**EXERCISE AIM**: Please output the section of the listing below that opens with the line containing "Finance (1218, 89)" and closes with the line containing "Últimos Posts (233, 1196)", exactly and with nothing else.

── DATASET EXCERPTS ──

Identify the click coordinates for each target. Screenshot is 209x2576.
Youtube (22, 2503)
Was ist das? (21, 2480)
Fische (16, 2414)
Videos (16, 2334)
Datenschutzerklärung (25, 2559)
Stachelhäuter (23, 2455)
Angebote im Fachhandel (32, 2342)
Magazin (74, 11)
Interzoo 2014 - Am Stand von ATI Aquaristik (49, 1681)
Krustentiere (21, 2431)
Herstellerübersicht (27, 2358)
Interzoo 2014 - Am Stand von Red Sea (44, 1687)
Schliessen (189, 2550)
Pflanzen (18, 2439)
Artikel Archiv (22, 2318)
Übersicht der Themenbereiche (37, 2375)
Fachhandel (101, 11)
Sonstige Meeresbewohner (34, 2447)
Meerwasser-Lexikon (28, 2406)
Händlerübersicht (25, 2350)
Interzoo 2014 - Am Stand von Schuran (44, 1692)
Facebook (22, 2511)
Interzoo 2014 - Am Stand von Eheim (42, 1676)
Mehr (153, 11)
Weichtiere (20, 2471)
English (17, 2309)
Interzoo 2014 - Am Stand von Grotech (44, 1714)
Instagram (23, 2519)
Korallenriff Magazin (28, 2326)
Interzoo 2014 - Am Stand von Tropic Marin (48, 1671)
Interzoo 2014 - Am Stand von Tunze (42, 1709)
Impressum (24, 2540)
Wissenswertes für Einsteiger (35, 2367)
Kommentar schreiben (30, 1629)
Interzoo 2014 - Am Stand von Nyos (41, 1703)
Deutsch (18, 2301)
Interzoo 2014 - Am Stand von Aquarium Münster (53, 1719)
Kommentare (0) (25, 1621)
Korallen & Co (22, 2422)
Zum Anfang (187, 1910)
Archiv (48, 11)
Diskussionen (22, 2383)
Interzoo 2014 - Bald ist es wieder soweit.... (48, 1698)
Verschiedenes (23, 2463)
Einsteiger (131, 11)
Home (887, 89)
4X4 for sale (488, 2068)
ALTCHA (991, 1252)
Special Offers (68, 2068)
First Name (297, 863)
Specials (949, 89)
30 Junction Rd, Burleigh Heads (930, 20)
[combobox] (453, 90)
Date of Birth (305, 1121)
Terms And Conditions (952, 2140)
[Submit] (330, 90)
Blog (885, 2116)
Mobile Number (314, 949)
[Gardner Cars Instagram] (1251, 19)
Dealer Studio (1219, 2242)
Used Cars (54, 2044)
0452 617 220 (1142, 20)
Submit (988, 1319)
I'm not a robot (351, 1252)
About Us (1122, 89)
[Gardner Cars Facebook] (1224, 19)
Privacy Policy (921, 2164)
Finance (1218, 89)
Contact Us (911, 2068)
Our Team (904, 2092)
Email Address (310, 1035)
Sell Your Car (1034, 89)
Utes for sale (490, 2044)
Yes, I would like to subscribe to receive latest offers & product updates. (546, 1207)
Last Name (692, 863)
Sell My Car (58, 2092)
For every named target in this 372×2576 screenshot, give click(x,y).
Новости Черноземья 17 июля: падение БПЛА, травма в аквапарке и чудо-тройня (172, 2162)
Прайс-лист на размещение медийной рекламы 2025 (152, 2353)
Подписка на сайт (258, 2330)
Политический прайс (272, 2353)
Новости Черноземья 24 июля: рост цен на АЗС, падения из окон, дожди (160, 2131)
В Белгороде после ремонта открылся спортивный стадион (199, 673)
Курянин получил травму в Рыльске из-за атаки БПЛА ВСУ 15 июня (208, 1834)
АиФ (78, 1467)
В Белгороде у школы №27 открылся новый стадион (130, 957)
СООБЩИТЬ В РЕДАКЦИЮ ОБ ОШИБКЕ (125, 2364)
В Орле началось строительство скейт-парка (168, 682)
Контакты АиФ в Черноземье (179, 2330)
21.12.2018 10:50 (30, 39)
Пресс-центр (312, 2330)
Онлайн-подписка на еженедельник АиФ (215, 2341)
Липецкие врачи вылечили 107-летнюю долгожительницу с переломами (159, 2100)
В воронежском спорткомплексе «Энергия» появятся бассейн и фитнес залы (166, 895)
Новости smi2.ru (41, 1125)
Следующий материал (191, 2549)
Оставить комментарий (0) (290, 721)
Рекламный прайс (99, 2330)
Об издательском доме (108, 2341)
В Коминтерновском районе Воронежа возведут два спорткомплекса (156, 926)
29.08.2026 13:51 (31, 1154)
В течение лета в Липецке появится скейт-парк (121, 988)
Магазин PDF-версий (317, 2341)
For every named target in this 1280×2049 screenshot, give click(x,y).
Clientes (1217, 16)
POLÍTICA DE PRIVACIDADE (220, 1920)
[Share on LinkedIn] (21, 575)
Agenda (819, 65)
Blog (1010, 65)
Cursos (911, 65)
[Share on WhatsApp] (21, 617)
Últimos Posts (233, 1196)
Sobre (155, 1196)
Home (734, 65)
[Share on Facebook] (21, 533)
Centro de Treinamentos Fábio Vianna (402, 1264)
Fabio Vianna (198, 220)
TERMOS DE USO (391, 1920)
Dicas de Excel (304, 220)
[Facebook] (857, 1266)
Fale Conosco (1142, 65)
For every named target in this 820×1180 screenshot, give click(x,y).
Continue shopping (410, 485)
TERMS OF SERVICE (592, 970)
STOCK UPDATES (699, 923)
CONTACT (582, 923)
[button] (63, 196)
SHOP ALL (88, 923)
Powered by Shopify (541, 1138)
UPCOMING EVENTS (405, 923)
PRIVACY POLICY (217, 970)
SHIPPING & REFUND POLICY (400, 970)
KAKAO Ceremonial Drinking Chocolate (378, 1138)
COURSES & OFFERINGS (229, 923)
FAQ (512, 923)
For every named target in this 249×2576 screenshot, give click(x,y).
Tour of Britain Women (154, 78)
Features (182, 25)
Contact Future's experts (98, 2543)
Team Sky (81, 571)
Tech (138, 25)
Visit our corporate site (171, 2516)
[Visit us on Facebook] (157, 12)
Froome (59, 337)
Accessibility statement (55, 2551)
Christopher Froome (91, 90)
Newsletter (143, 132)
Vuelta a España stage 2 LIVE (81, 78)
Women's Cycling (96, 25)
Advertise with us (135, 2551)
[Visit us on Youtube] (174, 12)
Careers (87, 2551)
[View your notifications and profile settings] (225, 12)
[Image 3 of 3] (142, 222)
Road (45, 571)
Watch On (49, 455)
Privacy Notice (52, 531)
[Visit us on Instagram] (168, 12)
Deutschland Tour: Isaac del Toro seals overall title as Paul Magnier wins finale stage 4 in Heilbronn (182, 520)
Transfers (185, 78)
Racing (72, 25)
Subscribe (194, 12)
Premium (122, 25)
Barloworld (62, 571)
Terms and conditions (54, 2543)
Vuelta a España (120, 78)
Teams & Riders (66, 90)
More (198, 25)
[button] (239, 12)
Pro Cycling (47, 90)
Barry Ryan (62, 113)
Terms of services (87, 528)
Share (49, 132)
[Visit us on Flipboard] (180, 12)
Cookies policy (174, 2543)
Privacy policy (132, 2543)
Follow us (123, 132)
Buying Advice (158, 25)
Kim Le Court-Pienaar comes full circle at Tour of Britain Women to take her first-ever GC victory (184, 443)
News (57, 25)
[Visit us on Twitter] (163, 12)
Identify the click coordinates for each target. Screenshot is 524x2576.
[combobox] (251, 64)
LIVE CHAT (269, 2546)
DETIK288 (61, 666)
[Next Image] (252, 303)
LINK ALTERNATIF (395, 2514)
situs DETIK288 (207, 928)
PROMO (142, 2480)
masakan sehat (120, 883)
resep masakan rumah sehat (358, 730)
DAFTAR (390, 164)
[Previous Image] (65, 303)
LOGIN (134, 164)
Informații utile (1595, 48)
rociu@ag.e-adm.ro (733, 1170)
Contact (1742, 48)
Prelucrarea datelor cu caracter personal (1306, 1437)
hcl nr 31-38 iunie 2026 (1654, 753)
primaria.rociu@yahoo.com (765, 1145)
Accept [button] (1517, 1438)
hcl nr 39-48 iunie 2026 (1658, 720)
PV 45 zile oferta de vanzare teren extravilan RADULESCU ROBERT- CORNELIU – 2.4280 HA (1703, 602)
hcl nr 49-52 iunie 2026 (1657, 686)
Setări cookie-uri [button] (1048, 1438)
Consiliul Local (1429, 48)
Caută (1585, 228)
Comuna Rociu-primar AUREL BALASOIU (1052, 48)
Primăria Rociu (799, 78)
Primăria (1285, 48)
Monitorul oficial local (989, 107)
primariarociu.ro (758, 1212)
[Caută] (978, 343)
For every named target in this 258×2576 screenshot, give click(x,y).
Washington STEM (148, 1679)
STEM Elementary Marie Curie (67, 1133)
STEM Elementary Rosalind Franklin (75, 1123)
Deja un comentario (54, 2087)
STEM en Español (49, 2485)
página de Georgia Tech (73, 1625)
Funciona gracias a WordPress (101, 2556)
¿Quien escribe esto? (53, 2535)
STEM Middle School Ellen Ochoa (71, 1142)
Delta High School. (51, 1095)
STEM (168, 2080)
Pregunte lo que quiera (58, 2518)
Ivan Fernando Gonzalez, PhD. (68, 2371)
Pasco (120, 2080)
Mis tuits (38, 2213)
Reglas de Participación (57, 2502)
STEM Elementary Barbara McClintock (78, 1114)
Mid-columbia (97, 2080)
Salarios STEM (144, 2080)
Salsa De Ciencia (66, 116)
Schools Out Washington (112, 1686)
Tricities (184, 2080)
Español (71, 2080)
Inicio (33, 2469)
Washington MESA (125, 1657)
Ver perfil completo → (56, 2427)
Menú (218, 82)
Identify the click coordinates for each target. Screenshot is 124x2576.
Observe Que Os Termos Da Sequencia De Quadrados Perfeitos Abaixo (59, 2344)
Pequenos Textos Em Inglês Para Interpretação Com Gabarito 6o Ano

───

**EXERCISE RESULT**:
Finance (1218, 89)
Contact Us (911, 2068)
Our Team (904, 2092)
Email Address (310, 1035)
Sell Your Car (1034, 89)
Utes for sale (490, 2044)
Yes, I would like to subscribe to receive latest offers & product updates. (546, 1207)
Last Name (692, 863)
Sell My Car (58, 2092)
For every named target in this 372×2576 screenshot, give click(x,y).
Новости Черноземья 17 июля: падение БПЛА, травма в аквапарке и чудо-тройня (172, 2162)
Прайс-лист на размещение медийной рекламы 2025 (152, 2353)
Подписка на сайт (258, 2330)
Политический прайс (272, 2353)
Новости Черноземья 24 июля: рост цен на АЗС, падения из окон, дожди (160, 2131)
В Белгороде после ремонта открылся спортивный стадион (199, 673)
Курянин получил травму в Рыльске из-за атаки БПЛА ВСУ 15 июня (208, 1834)
АиФ (78, 1467)
В Белгороде у школы №27 открылся новый стадион (130, 957)
СООБЩИТЬ В РЕДАКЦИЮ ОБ ОШИБКЕ (125, 2364)
В Орле началось строительство скейт-парка (168, 682)
Контакты АиФ в Черноземье (179, 2330)
21.12.2018 10:50 (30, 39)
Пресс-центр (312, 2330)
Онлайн-подписка на еженедельник АиФ (215, 2341)
Липецкие врачи вылечили 107-летнюю долгожительницу с переломами (159, 2100)
В воронежском спорткомплексе «Энергия» появятся бассейн и фитнес залы (166, 895)
Новости smi2.ru (41, 1125)
Следующий материал (191, 2549)
Оставить комментарий (0) (290, 721)
Рекламный прайс (99, 2330)
Об издательском доме (108, 2341)
В Коминтерновском районе Воронежа возведут два спорткомплекса (156, 926)
29.08.2026 13:51 (31, 1154)
В течение лета в Липецке появится скейт-парк (121, 988)
Магазин PDF-версий (317, 2341)
For every named target in this 1280×2049 screenshot, give click(x,y).
Clientes (1217, 16)
POLÍTICA DE PRIVACIDADE (220, 1920)
[Share on LinkedIn] (21, 575)
Agenda (819, 65)
Blog (1010, 65)
Cursos (911, 65)
[Share on WhatsApp] (21, 617)
Últimos Posts (233, 1196)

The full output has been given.